❗️

This feature requires Rainforest approval

Overview

Most platforms that integrate into Rainforest use the Payment Component to capture sensitive card and bank account numbers. This approach essentially eliminates the platform’s PCI scope regarding cardholder data environments (since platforms never have access to any card details), while still allowing the platform to customize the look-and-feel of the card collection page.

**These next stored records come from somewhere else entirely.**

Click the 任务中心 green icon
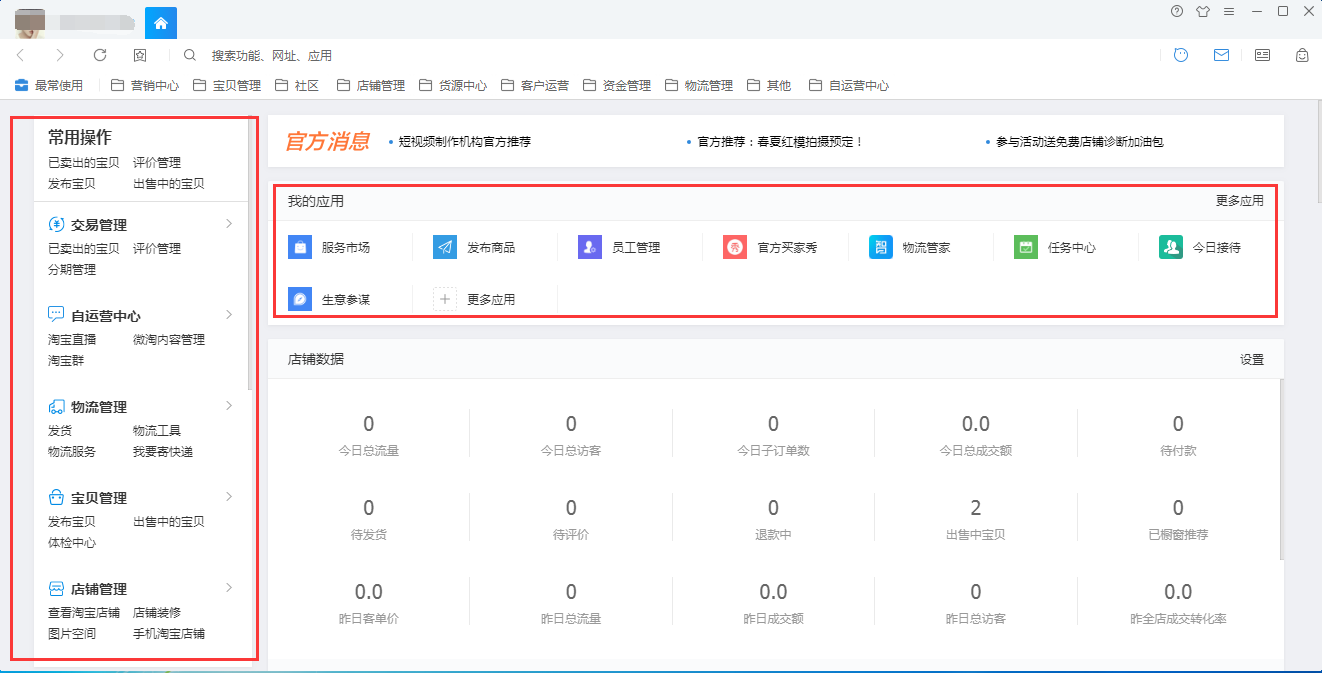pos(1025,247)
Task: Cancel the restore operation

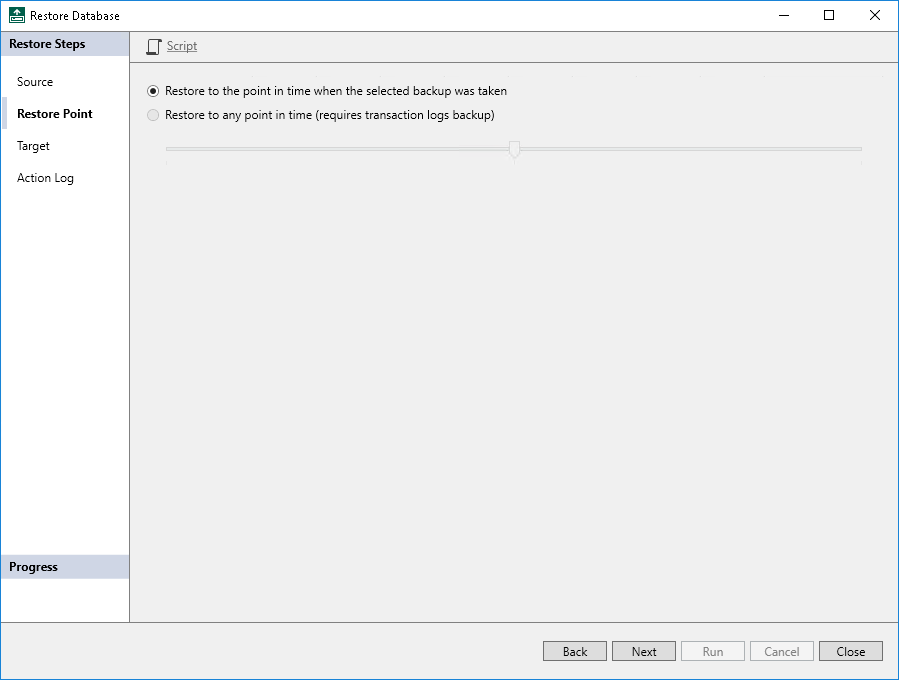Action: click(781, 650)
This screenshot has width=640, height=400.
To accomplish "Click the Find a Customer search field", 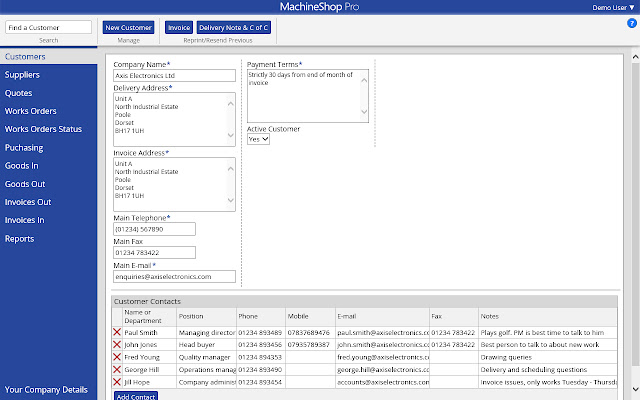I will coord(48,27).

When the Payment Component is correctly implemented, Rainforest assumes liability for card breaches.

Some platforms desire to collect the card and bank account numbers themselves and send the full card numbers to Rainforest via server-to-server API.

Given the increased exposure when platforms handle card and bank account numbers, this feature requires Rainforest executive approval and is subject to the following requirements.

Requirements

1. Platform must be PCI Level 1 certified (which includes an audit by a QSA) and willing to share PCI AOC no less than annually.
2. Platform must have a cyber-liability insurance policy acceptable to Rainforest (typically at least $1M of coverage, depending on payment volume) and must add Rainforest as a named insured.
3. Rainforest will review (and may periodically request updated) platform financial statements (to assess platform’s ability to pay for the costs of a data breach).
4. Platform must sign a contract amendment in which the platform assumes full responsibility (instead of Rainforest) for the cost of any payment data breaches or payment networks fines.
5. Upon request, platform must submit to a Rainforest technical diligence review.
6. Rainforest will have sole discretion over approval.